A winter to remember… (or to forget)

It is the lull between the storms as I write this.  We had enough residual salt down on the blacktop to keep ice from accumulating Monday night.  However, today’s sleet has done what the ice failed to do. The parking lot looks like an ice rink. Don’t even ask about the sidewalks.  50 pounds of ice melt was just enough to clear the steps to the church and the rectory, and the small black ‘rugs’ outside the front of church.  And now we are waiting for what forecasters are calling ‘the big snow’.

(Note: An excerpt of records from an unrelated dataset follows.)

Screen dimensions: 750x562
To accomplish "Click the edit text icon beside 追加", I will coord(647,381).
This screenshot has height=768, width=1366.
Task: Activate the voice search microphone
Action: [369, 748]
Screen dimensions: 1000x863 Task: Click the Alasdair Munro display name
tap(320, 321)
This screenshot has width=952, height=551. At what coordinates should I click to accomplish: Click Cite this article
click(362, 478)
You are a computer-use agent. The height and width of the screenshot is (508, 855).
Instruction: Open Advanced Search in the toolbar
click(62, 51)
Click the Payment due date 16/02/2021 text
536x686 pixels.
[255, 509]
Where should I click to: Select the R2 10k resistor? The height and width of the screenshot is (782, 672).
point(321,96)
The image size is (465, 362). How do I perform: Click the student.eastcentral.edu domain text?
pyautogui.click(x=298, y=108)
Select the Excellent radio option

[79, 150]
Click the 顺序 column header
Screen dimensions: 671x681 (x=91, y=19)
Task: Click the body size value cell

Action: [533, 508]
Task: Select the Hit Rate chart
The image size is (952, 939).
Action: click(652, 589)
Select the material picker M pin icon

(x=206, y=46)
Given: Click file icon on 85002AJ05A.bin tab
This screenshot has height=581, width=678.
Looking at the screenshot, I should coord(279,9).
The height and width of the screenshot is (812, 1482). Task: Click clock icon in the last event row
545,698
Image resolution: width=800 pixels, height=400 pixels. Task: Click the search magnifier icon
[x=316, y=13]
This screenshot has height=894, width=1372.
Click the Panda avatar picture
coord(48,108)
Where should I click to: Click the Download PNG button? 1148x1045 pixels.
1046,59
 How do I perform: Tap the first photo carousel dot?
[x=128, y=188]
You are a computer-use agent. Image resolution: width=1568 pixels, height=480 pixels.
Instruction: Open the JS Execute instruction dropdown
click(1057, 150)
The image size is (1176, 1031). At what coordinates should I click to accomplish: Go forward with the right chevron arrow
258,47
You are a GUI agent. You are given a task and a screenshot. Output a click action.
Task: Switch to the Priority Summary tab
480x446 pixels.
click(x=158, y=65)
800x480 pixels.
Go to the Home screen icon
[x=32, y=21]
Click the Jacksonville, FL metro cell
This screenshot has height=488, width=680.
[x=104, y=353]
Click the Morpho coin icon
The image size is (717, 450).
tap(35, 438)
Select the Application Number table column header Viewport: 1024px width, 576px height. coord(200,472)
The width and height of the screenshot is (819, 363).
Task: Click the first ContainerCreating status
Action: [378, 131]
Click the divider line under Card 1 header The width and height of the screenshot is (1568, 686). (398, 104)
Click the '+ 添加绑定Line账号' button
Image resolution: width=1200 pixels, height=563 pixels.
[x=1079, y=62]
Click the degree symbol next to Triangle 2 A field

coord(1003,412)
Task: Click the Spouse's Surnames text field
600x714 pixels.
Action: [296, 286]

As I kid, I loved this kind of weather.  As an adult who worries about keeping sidewalks safe for walking, and access open for people, it is a little less fun.  I tell my classmates “I love my parish.  Where else can I get my aerobic workout done (shoveling/chipping away ice) all before the 8am mass?”  Thanks to Phil Krill for his help with the daily “getting church accessible” labor.  Thanks to Bob Reid and Luke Engelmeyer for their work on keeping the school accessible.

Thanks to a combination of folks who came up during the last snow storm with plow equipped ATV’s (Tim and Mike Britt) and a snow blower (Don Muckerman) and shovels (Bob Maixner and others) to lend a hand.   In the absence of a maintenance man, their help makes a huge difference.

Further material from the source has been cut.